Are you a list maker? If so, you have a lot of company.
We’re living in the era of the list, maybe even its golden age. The Web click has led to the wholesale repackaging of information into lists, which can be complex and wonderful pieces of information architecture. Our technology has imperceptibly infected us with “list thinking.”
Remember Day Timers? Those fat loose-leaf notebooks in which you organized your work, not to mention your life?
Then to-do lists migrated to PDAs and more recently to Siri, but paper is making a comeback.
I don’t find this strange because I never migrated to digital.
The reason is simple—“out of site/out of mind.”
I can write to-do lists, reading lists, all kinds of lists digitally, but they have no staying power—and it’s not just me; experts are finding the same thing.
Paper, says the productivity expert David Allen, is “in your face.” Its physical presence can be a goad to completing tasks, whereas computer files can easily be hidden and thus forgotten, he said.
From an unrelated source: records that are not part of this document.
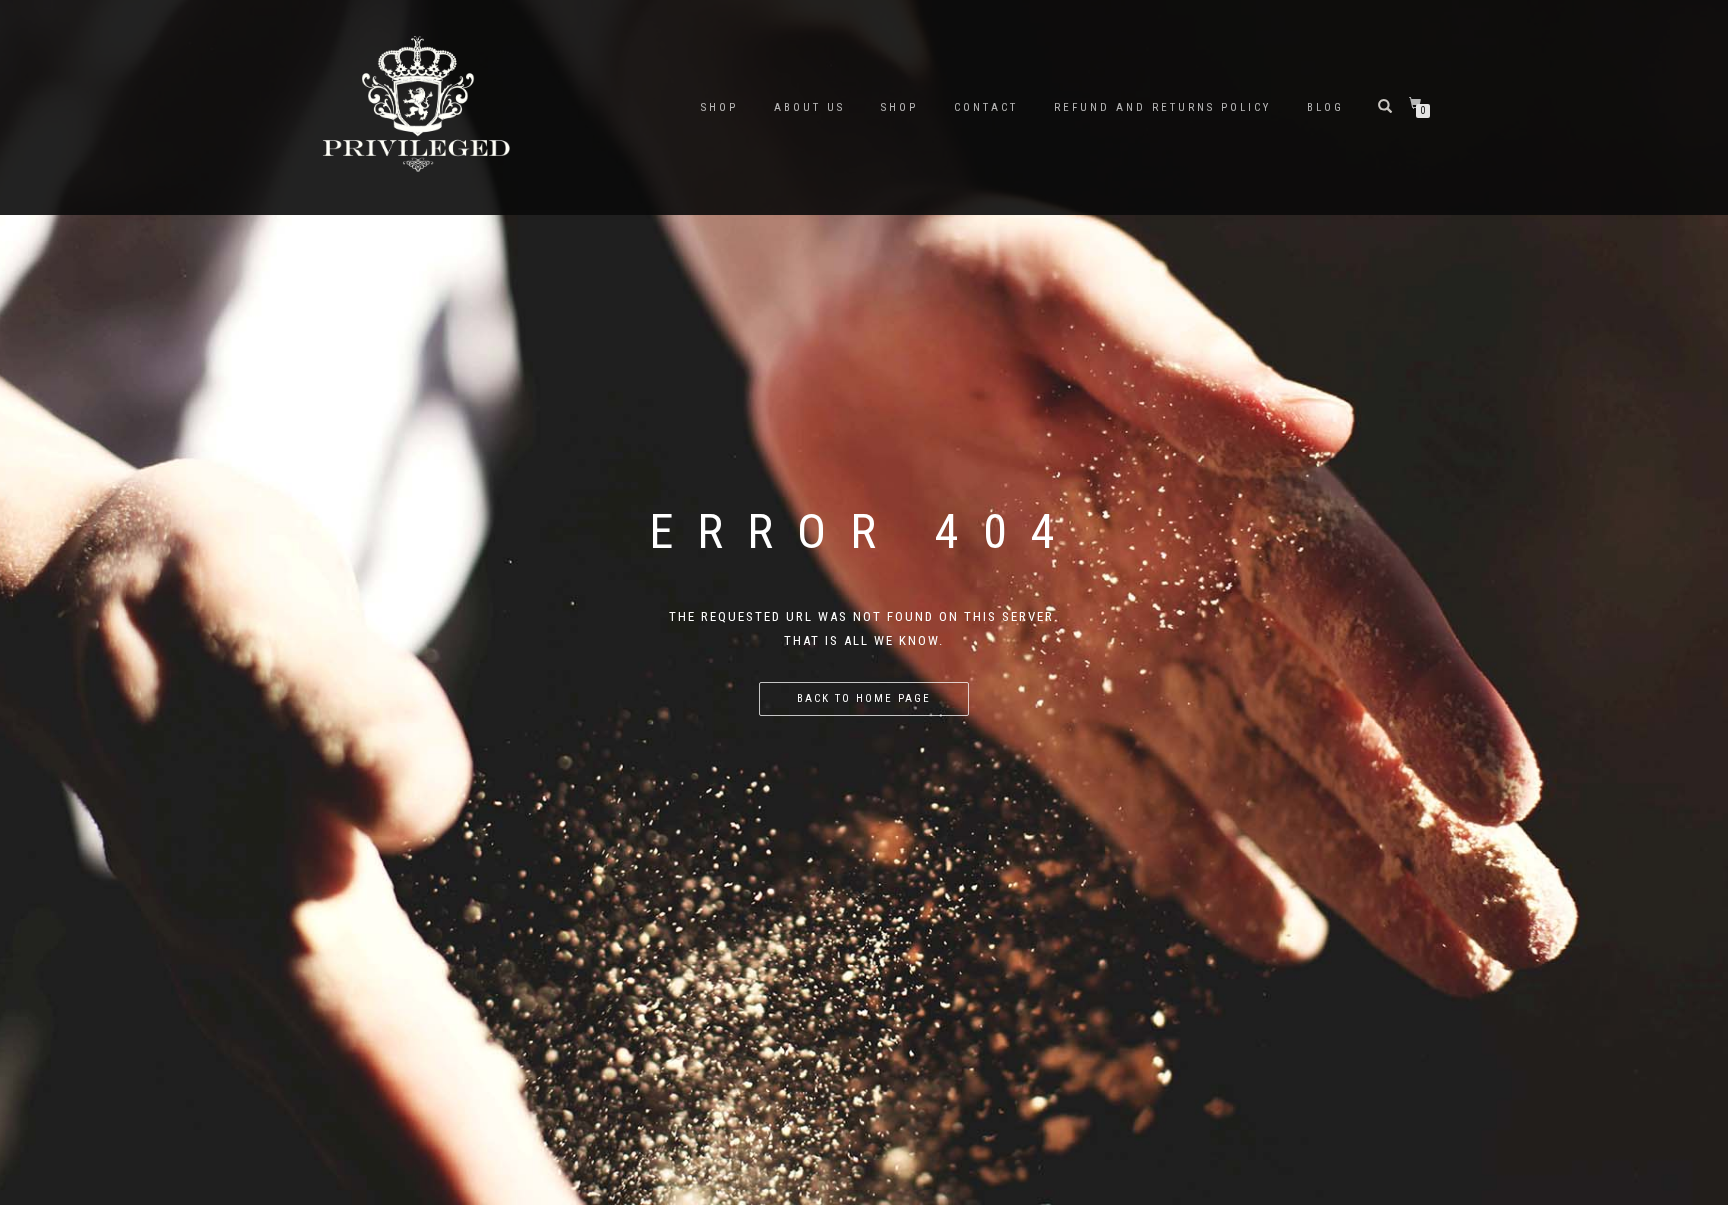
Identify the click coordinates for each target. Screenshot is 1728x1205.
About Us (809, 107)
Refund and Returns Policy (1162, 107)
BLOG (1325, 107)
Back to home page (864, 698)
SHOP (719, 107)
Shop (899, 107)
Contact (986, 107)
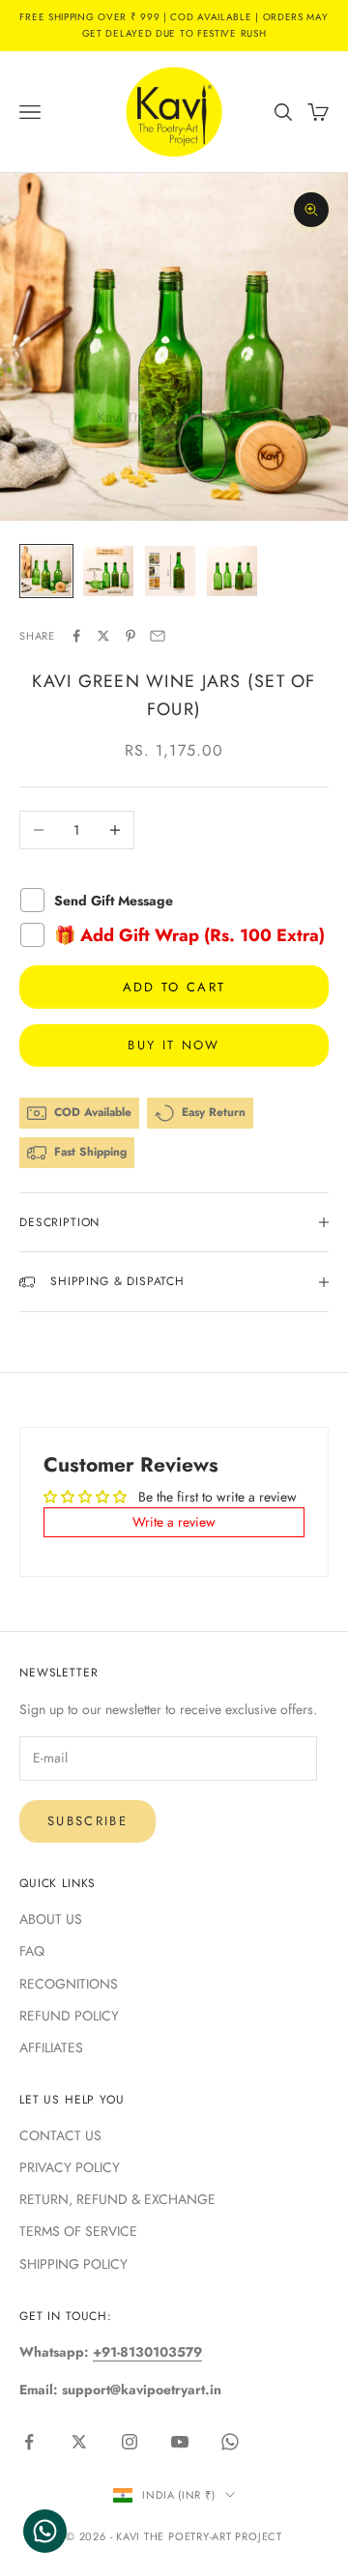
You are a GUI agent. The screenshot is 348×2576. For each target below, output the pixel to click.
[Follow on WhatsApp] (230, 2441)
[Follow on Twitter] (79, 2441)
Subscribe (87, 1821)
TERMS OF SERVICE (78, 2231)
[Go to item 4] (232, 571)
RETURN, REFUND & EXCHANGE (117, 2199)
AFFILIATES (51, 2047)
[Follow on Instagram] (129, 2441)
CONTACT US (60, 2135)
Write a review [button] (174, 1521)
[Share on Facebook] (76, 636)
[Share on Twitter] (103, 636)
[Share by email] (157, 636)
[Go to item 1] (46, 571)
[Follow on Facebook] (29, 2441)
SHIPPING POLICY (73, 2264)
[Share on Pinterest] (130, 636)
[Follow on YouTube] (179, 2441)
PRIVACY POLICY (69, 2167)
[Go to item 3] (170, 571)
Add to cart (174, 987)
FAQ (31, 1951)
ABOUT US (50, 1919)
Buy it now (173, 1045)
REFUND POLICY (69, 2015)
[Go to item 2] (108, 571)
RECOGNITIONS (68, 1983)
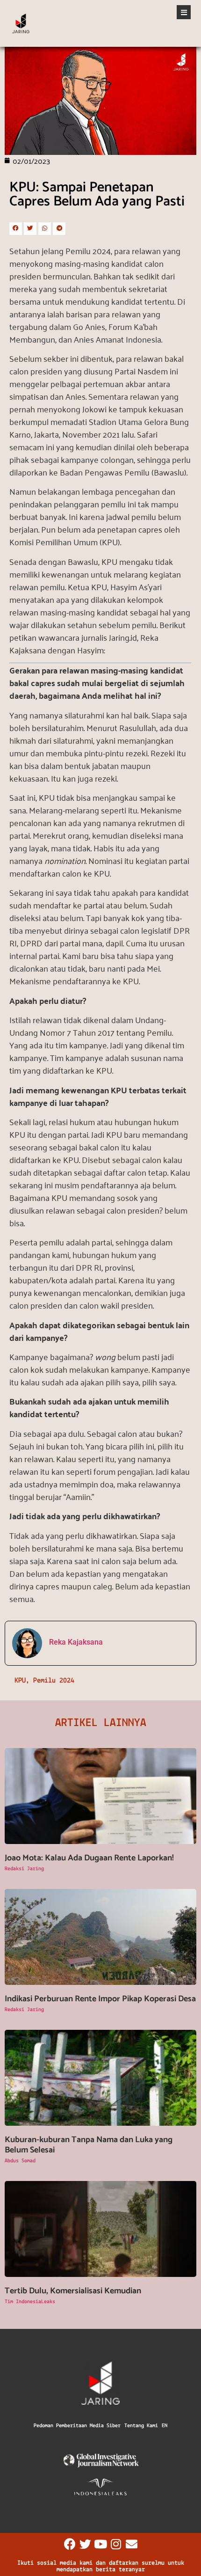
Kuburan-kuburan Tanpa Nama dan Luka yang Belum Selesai (88, 2145)
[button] (15, 228)
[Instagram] (116, 2544)
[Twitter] (85, 2544)
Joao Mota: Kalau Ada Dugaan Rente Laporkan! (89, 1858)
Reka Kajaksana (76, 1642)
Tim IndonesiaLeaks (30, 2302)
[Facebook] (70, 2544)
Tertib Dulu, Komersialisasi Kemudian (73, 2291)
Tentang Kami (141, 2426)
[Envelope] (131, 2544)
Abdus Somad (20, 2161)
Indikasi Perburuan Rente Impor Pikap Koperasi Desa (100, 1999)
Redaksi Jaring (24, 1869)
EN (164, 2426)
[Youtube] (101, 2544)
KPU (20, 1680)
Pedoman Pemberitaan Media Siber (77, 2426)
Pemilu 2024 (53, 1680)
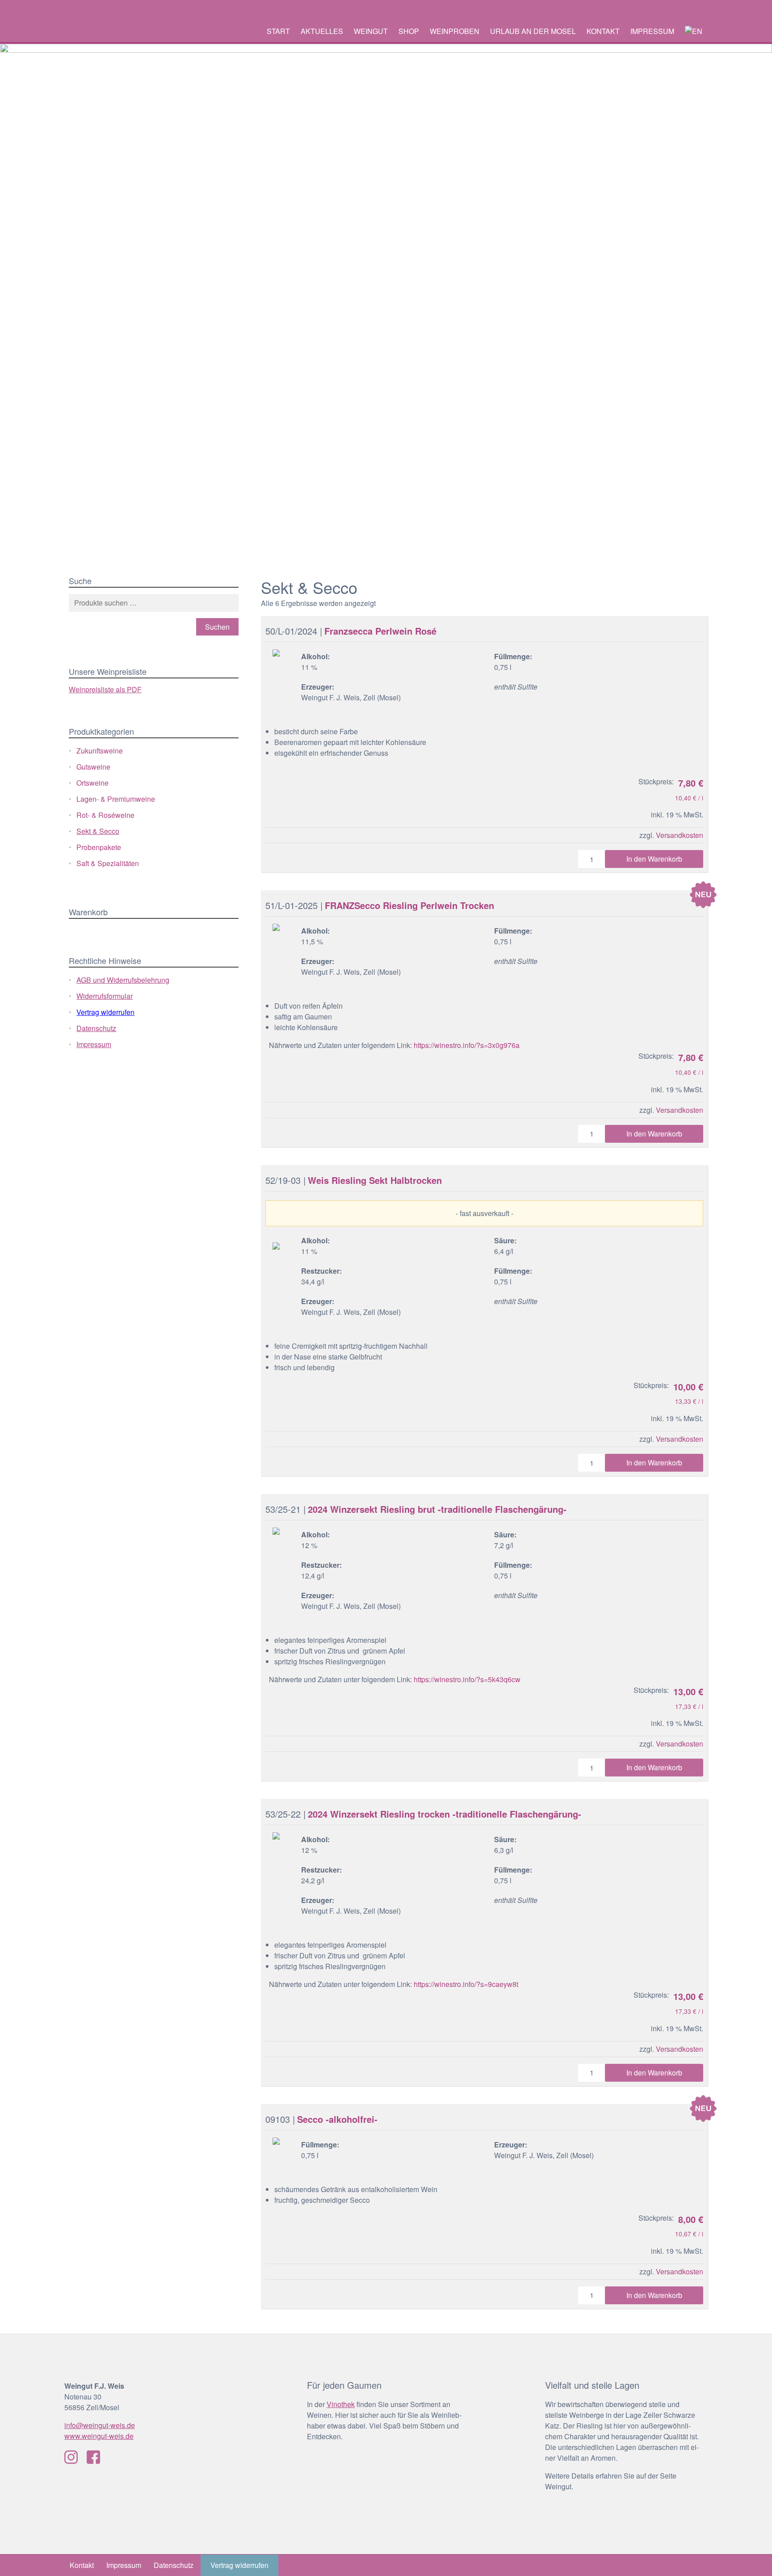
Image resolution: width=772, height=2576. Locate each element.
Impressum (652, 31)
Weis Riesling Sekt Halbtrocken (375, 1180)
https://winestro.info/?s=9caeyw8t (466, 1984)
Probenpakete (98, 847)
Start (278, 31)
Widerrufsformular (104, 996)
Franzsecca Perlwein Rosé (380, 630)
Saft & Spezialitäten (107, 863)
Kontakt (603, 31)
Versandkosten (679, 835)
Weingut (371, 31)
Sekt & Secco (97, 831)
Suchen (217, 627)
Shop (409, 31)
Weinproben (454, 31)
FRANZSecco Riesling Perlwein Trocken (409, 905)
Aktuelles (322, 31)
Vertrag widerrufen (105, 1012)
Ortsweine (92, 783)
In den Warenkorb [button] (654, 859)
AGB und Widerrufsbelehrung (122, 980)
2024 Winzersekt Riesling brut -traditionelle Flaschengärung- (437, 1509)
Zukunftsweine (99, 750)
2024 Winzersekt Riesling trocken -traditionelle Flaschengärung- (444, 1813)
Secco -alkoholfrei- (337, 2119)
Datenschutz (96, 1028)
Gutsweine (93, 767)
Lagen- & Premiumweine (115, 799)
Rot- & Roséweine (105, 815)
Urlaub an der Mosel (533, 31)
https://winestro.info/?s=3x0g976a (467, 1045)
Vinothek (341, 2404)
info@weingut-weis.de (99, 2425)
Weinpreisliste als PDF (105, 689)
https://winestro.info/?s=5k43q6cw (466, 1679)
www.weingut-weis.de (99, 2436)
Some of his clients are returning to paper planners for this very reason, he added.
Further, the idea that a person can grasp the complexities of a multi-part project plan by reading it on a smartphone screen or tablet is just plain laughable.
So the next time you are chided for writing (with a pen or pencil) a to-do list, making notes (in the margins) or reading hardcopy you can email or text the above URL and tell your tormentors that you are being efficient and they might try doing the same.